Ok the journalist/Editors of the Times could have done better to frame that statement and make it clear how controversial it really is. Although I think it is common to write an article with testimonies and quotes from people reporting a problem and then to end it with a response to the accusations from the agency responsible for the situation.
I think we shouldn't be too focused on the messenger (the journalist/editors of the Times) for telling us how the Royal College of Paediatrics and Child Health thinks. I don't have experience with the UK system but I suppose the RCPCH is spreading that message to doctors and paediatricians with many other means than this press article.
The controversial statement in question is:
“Very occasionally, some parents have been reluctant to, even with support, supervise and encourage children and young people to follow rehabilitation plans and this may result in the health needs of the child being neglected. If this situation becomes severe paediatricians have an ethical duty to share their concerns with children’s social care.”

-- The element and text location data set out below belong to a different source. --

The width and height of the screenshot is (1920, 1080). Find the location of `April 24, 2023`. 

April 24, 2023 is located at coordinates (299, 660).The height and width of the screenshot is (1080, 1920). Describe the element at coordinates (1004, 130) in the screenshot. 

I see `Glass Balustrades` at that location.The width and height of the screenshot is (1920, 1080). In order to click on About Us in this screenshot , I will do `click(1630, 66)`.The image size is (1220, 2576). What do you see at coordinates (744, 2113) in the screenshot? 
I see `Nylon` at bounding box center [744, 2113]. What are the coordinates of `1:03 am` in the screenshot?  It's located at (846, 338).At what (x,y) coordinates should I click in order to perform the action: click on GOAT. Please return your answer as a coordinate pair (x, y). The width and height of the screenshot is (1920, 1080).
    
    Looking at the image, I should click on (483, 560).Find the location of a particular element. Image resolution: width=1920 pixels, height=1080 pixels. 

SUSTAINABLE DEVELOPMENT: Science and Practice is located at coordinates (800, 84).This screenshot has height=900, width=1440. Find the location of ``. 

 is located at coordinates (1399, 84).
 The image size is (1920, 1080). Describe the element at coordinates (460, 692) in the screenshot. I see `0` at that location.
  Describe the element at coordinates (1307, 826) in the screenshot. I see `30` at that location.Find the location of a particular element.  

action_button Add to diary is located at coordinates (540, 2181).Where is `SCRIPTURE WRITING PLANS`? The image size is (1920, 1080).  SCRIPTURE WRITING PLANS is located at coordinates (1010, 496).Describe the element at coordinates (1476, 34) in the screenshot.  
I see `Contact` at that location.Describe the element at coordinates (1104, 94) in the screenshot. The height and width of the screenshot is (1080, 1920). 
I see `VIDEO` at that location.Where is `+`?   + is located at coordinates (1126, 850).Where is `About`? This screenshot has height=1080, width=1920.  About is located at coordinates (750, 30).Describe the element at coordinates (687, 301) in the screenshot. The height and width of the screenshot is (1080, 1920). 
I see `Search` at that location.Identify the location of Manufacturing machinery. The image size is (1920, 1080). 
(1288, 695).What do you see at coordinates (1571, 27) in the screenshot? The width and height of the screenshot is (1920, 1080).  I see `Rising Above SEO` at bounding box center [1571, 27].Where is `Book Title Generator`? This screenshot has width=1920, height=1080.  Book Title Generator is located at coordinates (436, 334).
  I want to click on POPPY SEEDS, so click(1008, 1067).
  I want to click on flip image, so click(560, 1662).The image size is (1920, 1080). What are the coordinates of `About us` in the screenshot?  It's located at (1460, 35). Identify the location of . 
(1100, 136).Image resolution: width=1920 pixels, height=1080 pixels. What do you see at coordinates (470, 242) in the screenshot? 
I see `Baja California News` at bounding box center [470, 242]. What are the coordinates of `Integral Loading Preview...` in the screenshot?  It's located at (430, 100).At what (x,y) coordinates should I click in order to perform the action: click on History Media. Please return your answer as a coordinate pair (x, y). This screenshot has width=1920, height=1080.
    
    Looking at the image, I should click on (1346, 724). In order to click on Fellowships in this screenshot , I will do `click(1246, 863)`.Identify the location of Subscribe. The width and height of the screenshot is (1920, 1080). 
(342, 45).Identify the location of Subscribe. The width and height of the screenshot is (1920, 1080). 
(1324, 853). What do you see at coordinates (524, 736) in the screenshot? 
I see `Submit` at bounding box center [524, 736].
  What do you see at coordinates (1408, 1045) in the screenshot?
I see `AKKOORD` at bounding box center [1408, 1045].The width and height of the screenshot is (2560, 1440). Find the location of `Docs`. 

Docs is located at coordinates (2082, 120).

The evidence for rehabilitation plans in children with ME/CFS is even poorer than for adults (for example: there aren't any randomized trials on GET as far as I'm aware).
From memory:
There's the
2005 study by Stulemijer et al. It had a waiting list control and at long term follow-up there was no difference between the percentage of clinically significant improvement in physical functioning and school/work attendance between the two groups (only for fatigue were the results significant).
The FITNET study originally reported spectacular results, but at
long-term follow up the usual care group caught up and had similar recovery rates.
Chalder et al. did a randomized trial of family-focused CBT versus psychoeducation where there were no significant difference between the two groups.
I think that's pretty much it. Crawley is now doing two larger studies (
FITNET-NHS and
MAGENTA) but if I remember correctly both of these compare two rehabilitation approaches so they won't be able to tell us if rehabilitation is effective or not.
So even if you don't consider the poor quality of these trials and take the results at face value, there still isn't much evidence that the rehabilitation approach for adolescents with ME/CFS is effective. Therefore the statement by the RCPCH seems unfounded. How do they know that if parents don't want their children to follow a rehabilitation plan that tries to push their limits by exercises, that this "may result in the health needs of the child being neglected"?
Given the testimonies of parents, it is quite likely that their advice is harmful. I hope that patient organisations, doctors, politicians and researchers in the UK will bring this to the RCPCH's attention.